Господин де Клималь заговорил о платье, которое он хотел мне подарить, и мы поехали, чтобы купить его по моему вкусу. Думаю, что я отказалась бы от этого подарка, будь я уверена, что господин де Клималь влюблен в меня: тогда мне противно было бы воспользоваться его слабостью, тем более что его чувств я не разделяла; ведь когда они взаимны, все скрашивается, воображаешь, что высшая щепетильность состоит в том, чтобы совсем ее не выказывать в таких делах; но я еще сомневалась, не зная хорошенько, что у него на душе, и воображала, будто он питает ко мне только дружбу; по-видимому, очень большую дружбу, несомненно заслуживающую, чтобы я ради нее пожертвовала своей гордостью. Итак, я приняла предложенный подарок.
Платье было куплено: я сама выбрала этот изящный и скромный наряд, который вполне мог подойти девице небогатой но знатного рода. Затем господин де Клималь заговорил о белье, и действительно, мне оно было нужно. Еще одна покупка. Мы за ней отправились. Белье господин де Клималь мог бы купить и у госпожи Дютур, но у него были свои причины не обращаться к ней: он хотел приобрести для меня белье отменного качества. Госпожа Дютур нашла бы подобное милосердие чрезмерным, и хотя она была славная женщина и не стала бы вмешиваться, считая, что это не ее дело, лучше было не пользоваться ее покладистостью и пойти в другую лавку.

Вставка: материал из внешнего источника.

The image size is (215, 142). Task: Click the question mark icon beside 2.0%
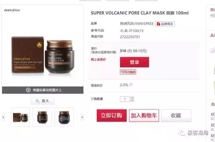point(131,85)
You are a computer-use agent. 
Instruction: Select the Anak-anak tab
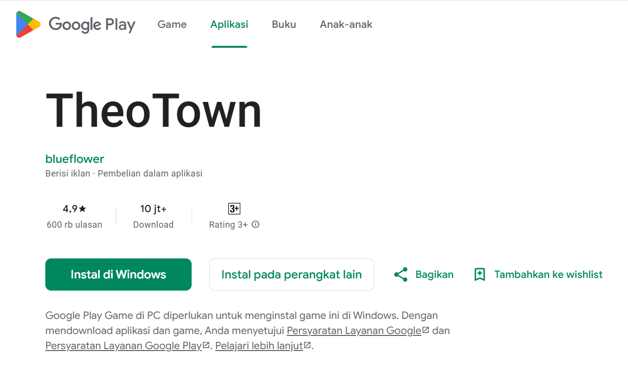pyautogui.click(x=346, y=24)
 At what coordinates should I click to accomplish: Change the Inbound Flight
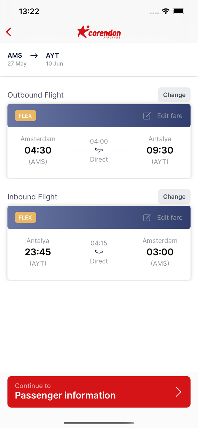(x=174, y=197)
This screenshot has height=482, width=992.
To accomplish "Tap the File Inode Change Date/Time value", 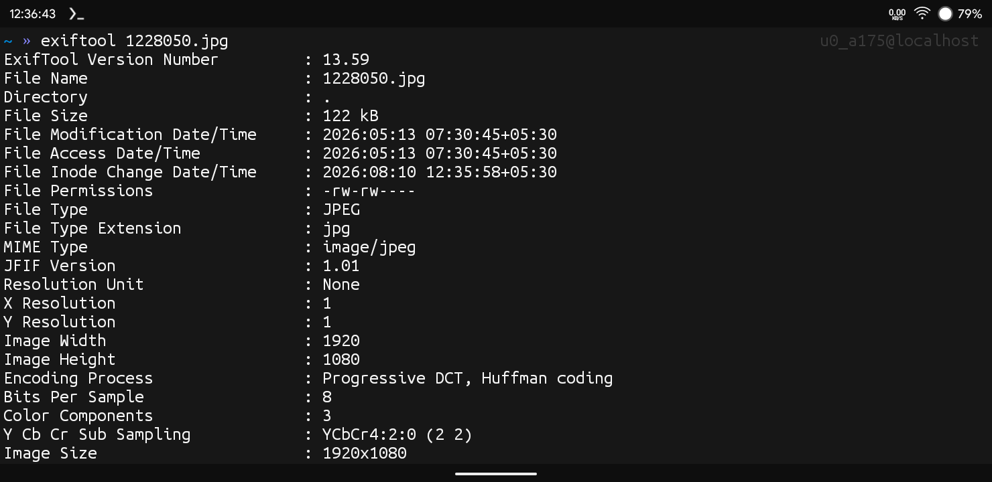I will click(440, 172).
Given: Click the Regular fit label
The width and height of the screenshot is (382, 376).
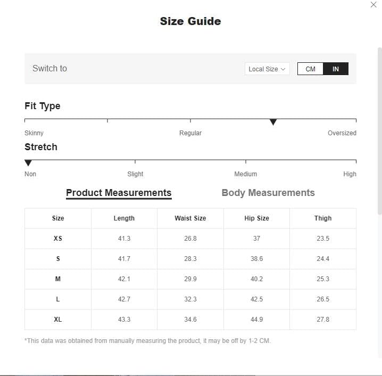Looking at the screenshot, I should coord(190,133).
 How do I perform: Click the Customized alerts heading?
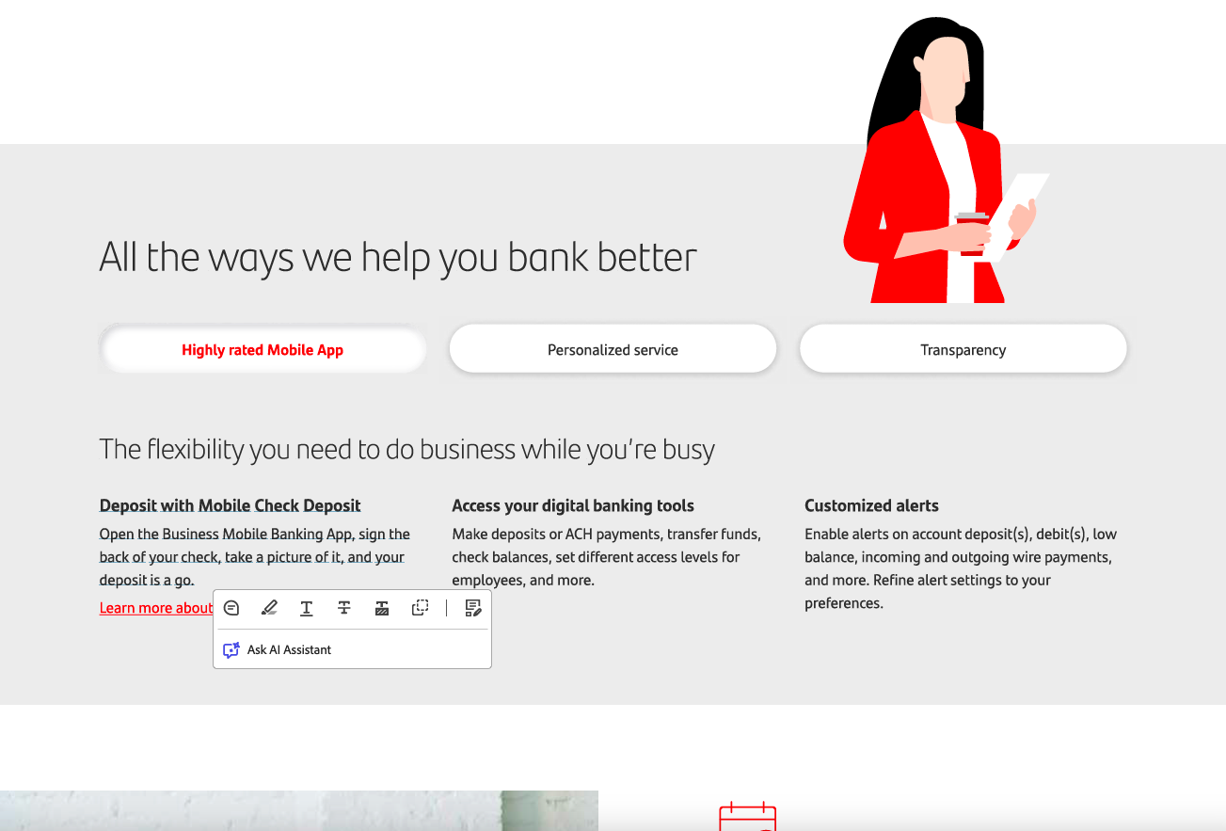[872, 506]
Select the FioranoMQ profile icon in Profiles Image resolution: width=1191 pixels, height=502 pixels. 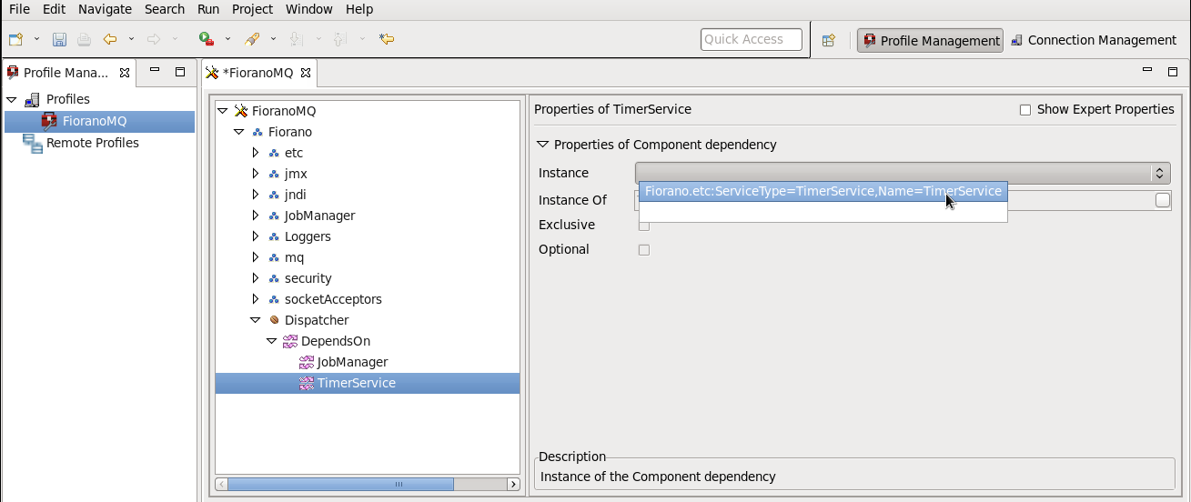[49, 121]

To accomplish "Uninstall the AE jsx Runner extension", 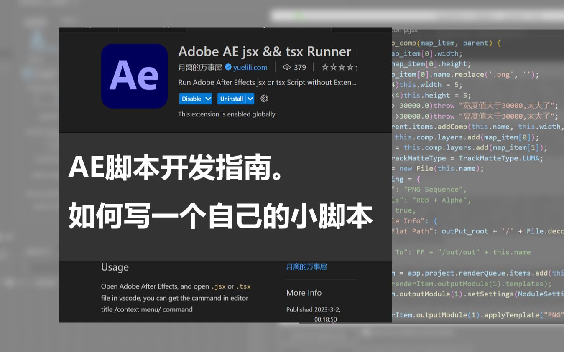I will point(232,99).
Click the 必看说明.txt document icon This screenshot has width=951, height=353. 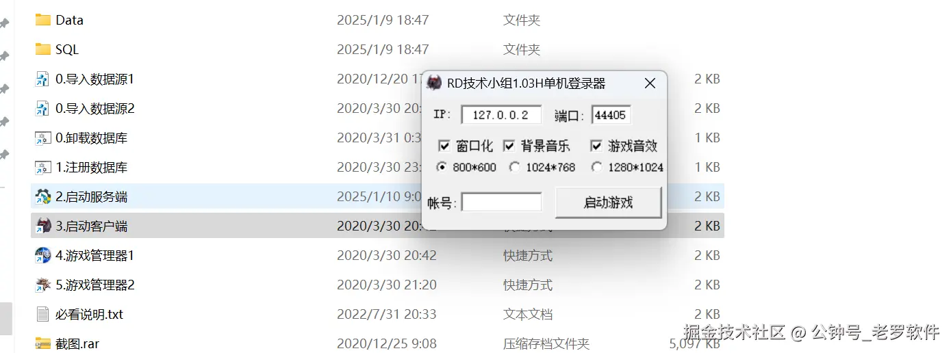[43, 314]
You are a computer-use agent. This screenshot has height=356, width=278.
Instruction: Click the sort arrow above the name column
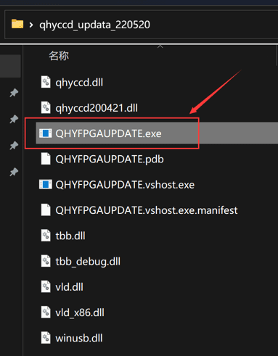point(160,46)
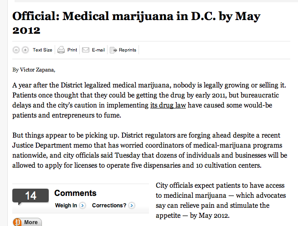298x226 pixels.
Task: Click the article headline about medical marijuana
Action: pos(136,23)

О! Как раз это превосходное белье, которое господин де Клималь уговорил меня выбрать, и открыло мне истинные его чувства; я даже удивляюсь, что купленное платье, весьма миленькое, еще оставило во мне некоторые сомнения,— ведь милосердие не стремится к изысканности, делая подарки; даже дружба, всегда готовая помочь, дарит хорошие вещи, но и думать не станет о великолепном; при всех своих добродетелях, люди, делая добро, ограничиваются строгим выполнением долга и скорее бывают скуповаты, чем расточительны; только пороки не жалеют денег. Я тихонько промолвила, и притом вполне серьезным тоном, что совсем не хочу столь изысканного белья и красивых чепчиков, но господин де Клималь засмеялся и сказал:
— Вы настоящий ребенок, помолчите-ка! Пойдите посмотритесь в зеркало и тогда скажите, слишком ли красив для вас этот чепчик при вашем личике.
И он принялся выбирать, не слушая меня.
Признаюсь, я была в большом смущении, так как убедилась, что он влюбился в меня и делает мне подарки, надеясь завоевать мое сердце; принимая его дары, я тем самым доказываю обоснованность его надежд.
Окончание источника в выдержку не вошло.